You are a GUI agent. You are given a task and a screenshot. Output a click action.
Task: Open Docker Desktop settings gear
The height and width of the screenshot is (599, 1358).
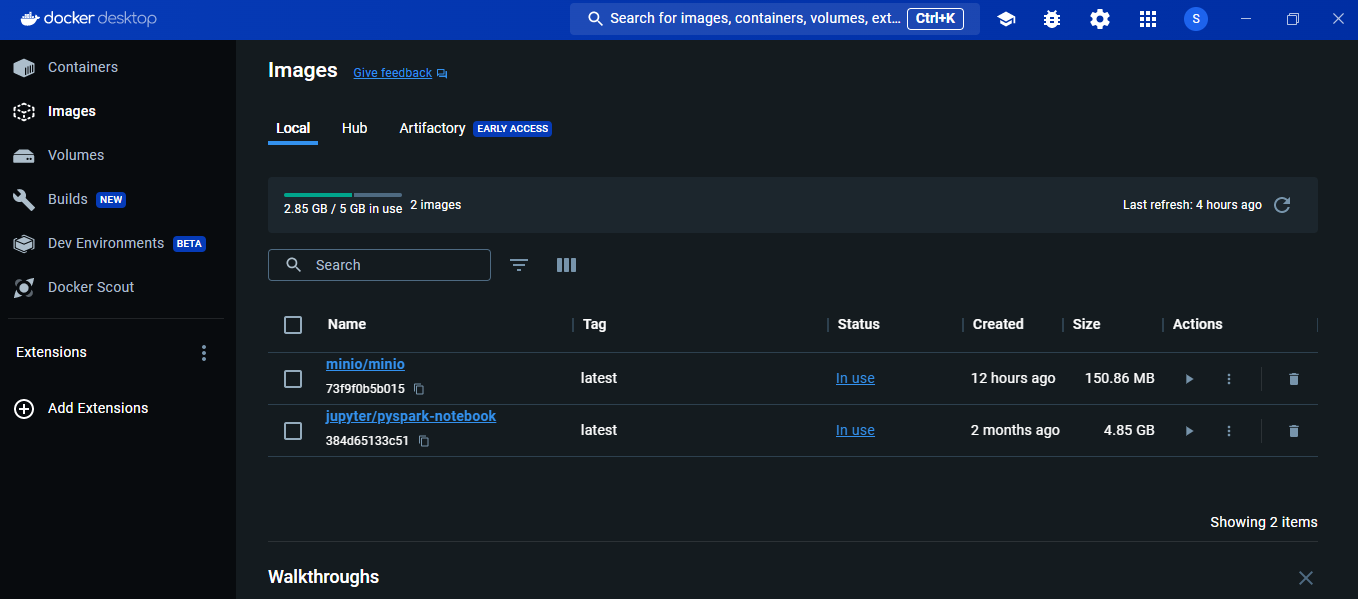point(1100,19)
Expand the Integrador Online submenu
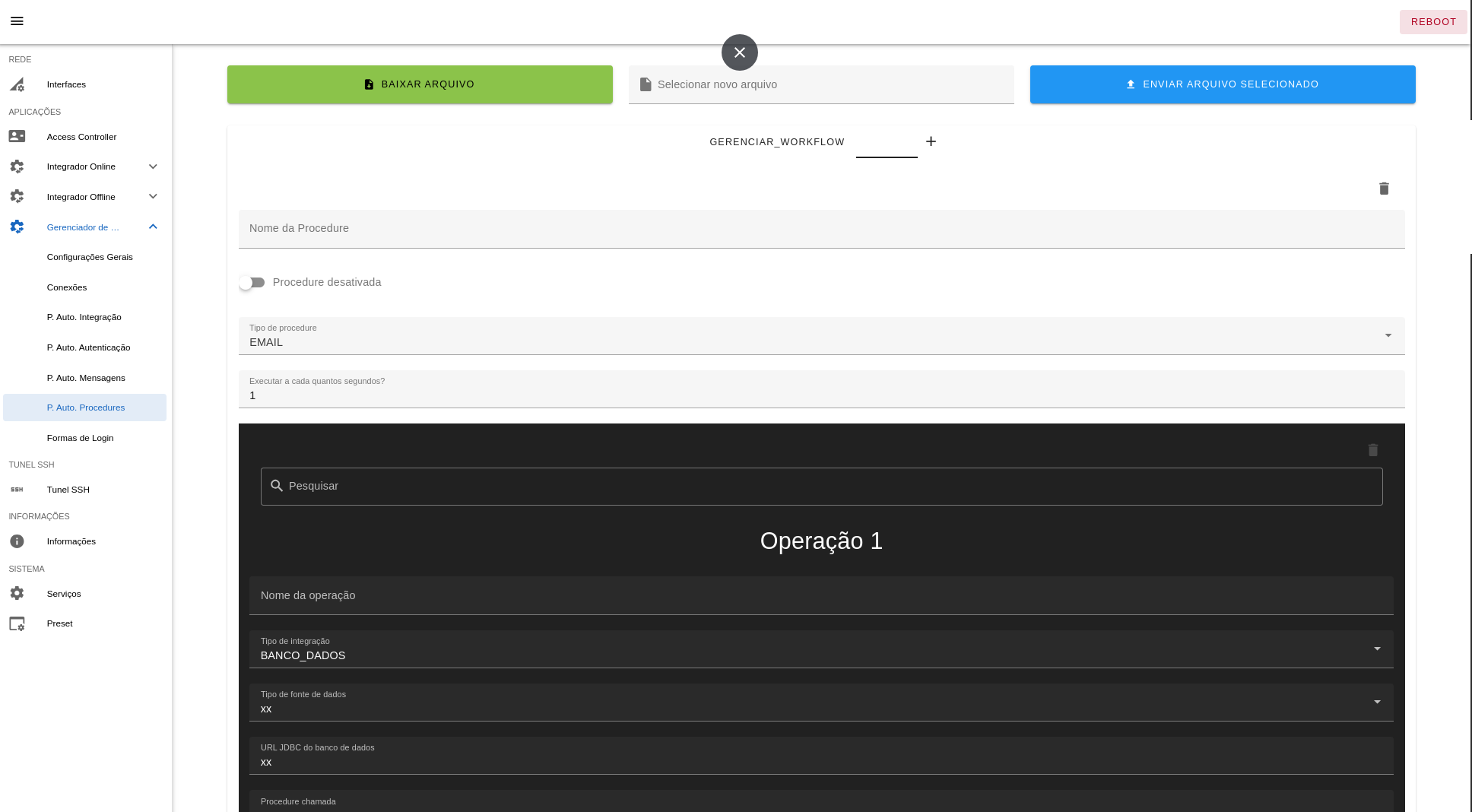This screenshot has width=1472, height=812. click(153, 167)
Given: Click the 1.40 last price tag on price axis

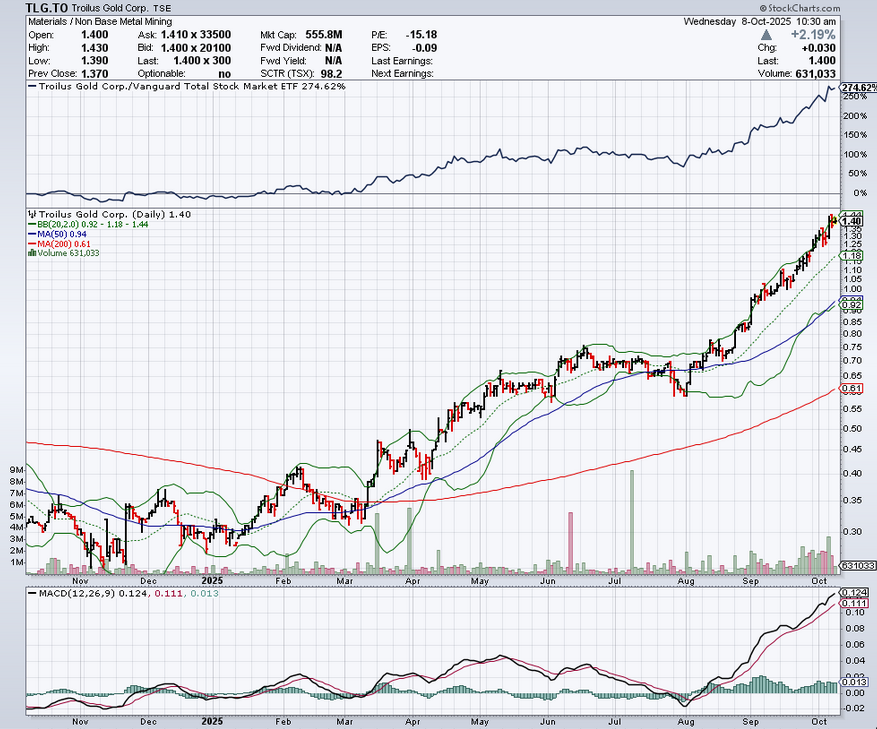Looking at the screenshot, I should (x=851, y=221).
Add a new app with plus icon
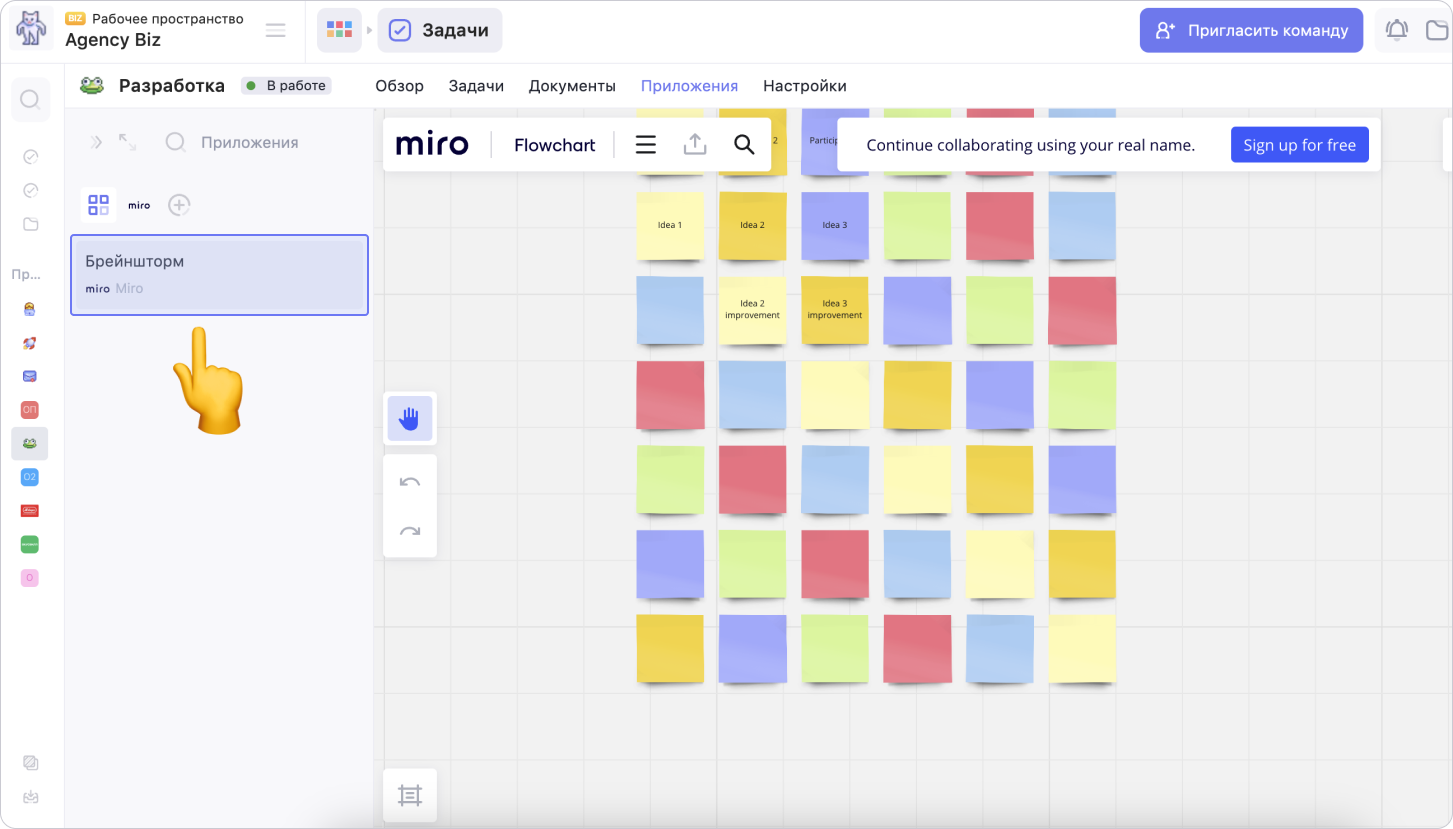Viewport: 1453px width, 829px height. coord(179,205)
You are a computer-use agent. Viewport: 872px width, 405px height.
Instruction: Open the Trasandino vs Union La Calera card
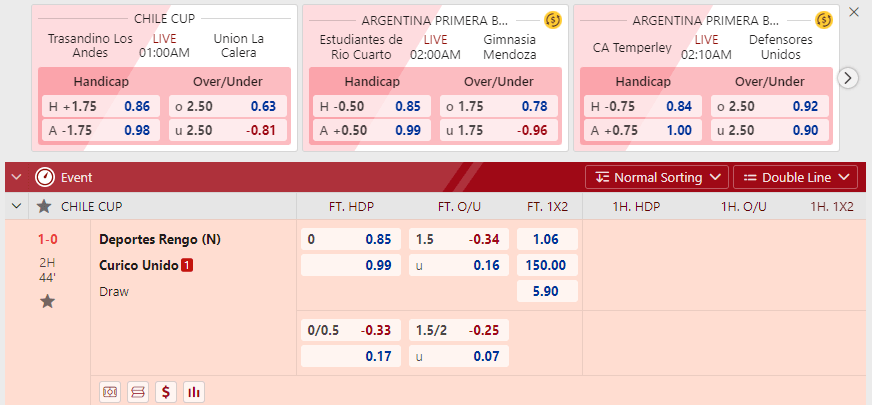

§ **Your goal**:
Which lines in the records above contain the string "Open"? Copy each one.

§ **Result of the exercise**:
Task: Open Docker Desktop settings gear
Instruction: Open the Trasandino vs Union La Calera card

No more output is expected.